夜中でも誰かが見ている「シナぷしゅ」 孤独な子育てに寄り添う動画を 飯田佳奈子プロデューサーが伝えたい「大丈夫」

嶋村光希子

乳幼児向け番組「シナぷしゅ」のメインキャラクター「ぷしゅぷしゅ」を見つめるテレビ東京の飯田佳奈子統括プロデューサー=いずれも東京都港区で(布藤哲矢撮影)

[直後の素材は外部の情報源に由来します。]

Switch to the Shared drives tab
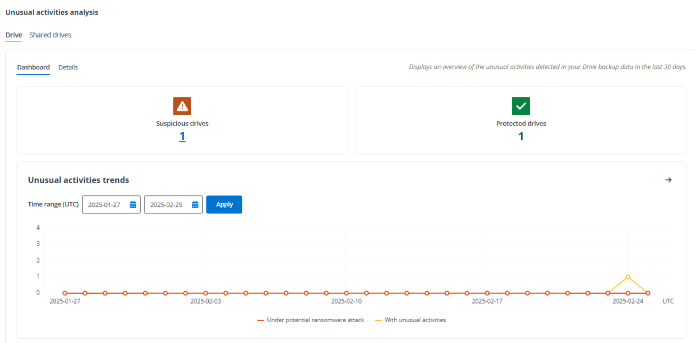 click(x=50, y=35)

民放初の乳幼児向け番組「シナぷしゅ」(テレ東系)が2020年4月の放送開始から4年超。昨年は映画上映をし、今年は歌の全国ツアーも開催するなど、順調に赤ちゃんと親たちの間に浸透しています。成長の背景にあるのは動画コンテンツが不可欠となっている現代ならではの子育て環境。自身も1歳と6歳の母である統括プロデューサーの飯田佳奈子さんは、シナぷしゅを「社会的意義の強い番組」ととらえ「孤独な子育てに動画は必要。シナぷしゅは社会に育てられました」と話します。

シナぷしゅの一場面(テレビ東京提供)

シナぷしゅ

番組名は脳の神経細胞と神経細胞のつなぎ目である「シナプス」が由来。東京大学赤ちゃんラボの開一夫教授が番組内容も監修する。テレ東系で毎週月曜~金曜の午前7時半~放送。

テレビは発達に悪いの?

-大人気の「シナぷしゅ」。番組を立ち上げた経緯を教えてください。

2018年6月に第1子の長男を出産し、思うことがいろいろありました。小さい頃から自分が子ども好きだと思っていたし、欲しくてできた子だったのに、産んでみると睡眠不足もあってどうしようもなくつらかった。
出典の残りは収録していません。